Журнал Виктора Франкенштейна | страница 37



— Виноват, но это не так.

— Неужели?

— У него имеются корни и побеги. Он подобен вьющемуся растению, присоединенному к почве — мозгу.

— Возможно ли сказать, что он подобен лилии? Плавает на поверхности.

— Возможно, мистер Армитедж.

Добившись своего, он широко улыбнулся и похлопал меня по спине, словно поздравляя с тем, что я с ним согласился.

— Давайте спросим для вас хлеба. И мяса. И вина.

За простым ужином, который принесла нам горничная, мы обменялись всегдашними фразами. Жил он на Фрайди-стрит, близ Чипсайда, со своим отцом. Отец его изготавливал линзы и очки в мастерской на первом этаже их дома, он же выполнял роль коммивояжера. Воспользовавшись наступившим миром, он поплыл во Францию с образцами новейших изделий своего отца.

— Линз более тонко отшлифованных вам не найти, — говорил он. — Отдаленный шпиль в лунном свете и тот позволяют различить.

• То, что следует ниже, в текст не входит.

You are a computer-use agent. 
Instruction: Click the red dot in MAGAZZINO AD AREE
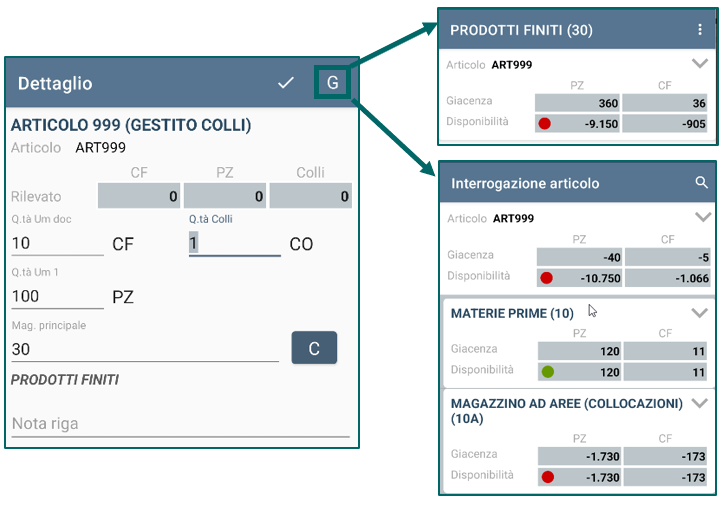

— Делает ли он микроскопы?

— Разумеется, делает. В данный момент он занимается прибором, у которого, если мне позволено будет так выразиться, цилиндрические глаза. С его помощью возможно будет ясно рассмотреть мельчайший предмет.

— Меня бы это чрезвычайно заинтересовало.

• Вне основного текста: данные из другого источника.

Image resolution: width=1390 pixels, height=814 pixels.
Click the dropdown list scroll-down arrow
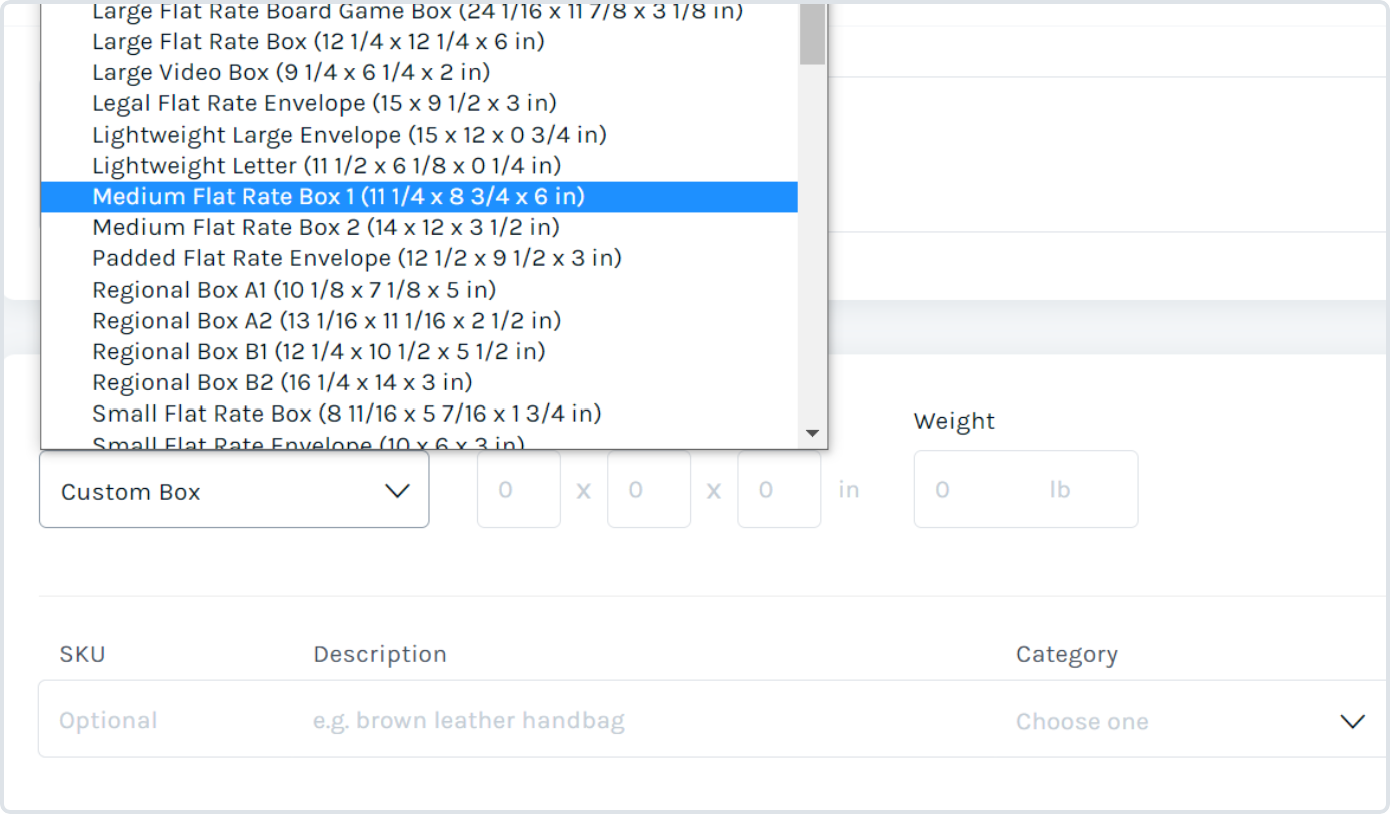813,434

— Вот как? Что вы изучаете в Оксфорде, мистер Франкенштейн?

— Меня занимают тайны человеческой жизни.

— И только-то? — Он улыбнулся мне. Я не мог себе представить, что он способен рассмеяться.

— Именно так я узнал о нервных окончаниях глаза.

— Выходит, вы анатом? — Внезапно он сделался чрезвычайно мрачен, словно я вторгся в некое приватное дело.

— Не совсем. Это не главное мое занятие. Не могу похвастаться особым умением.

— Известно ли вам, как долго остается живым глаз, вышедши из своей оправы?

— Понятия не имею. Вероятно, несколько минут…

— Тридцать четыре секунды. После чего свет его угасает навеки.

— Откуда вам это известно?

— Оказавшись вне глазницы, высыхают они крайне быстро. Не спрашивайте меня, откуда мне это известно.

— Но что, если держать их в водном растворе — что тогда?

— Тогда, мистер Франкенштейн, сочтут, что вы задаете слишком много вопросов.

Он принялся очень медленно есть хлеб и мясо, лежавшие у него на тарелке.

Мне вспомнилась фраза из Теренция.

— Ничто человеческое мне не чуждо, мистер Армитедж.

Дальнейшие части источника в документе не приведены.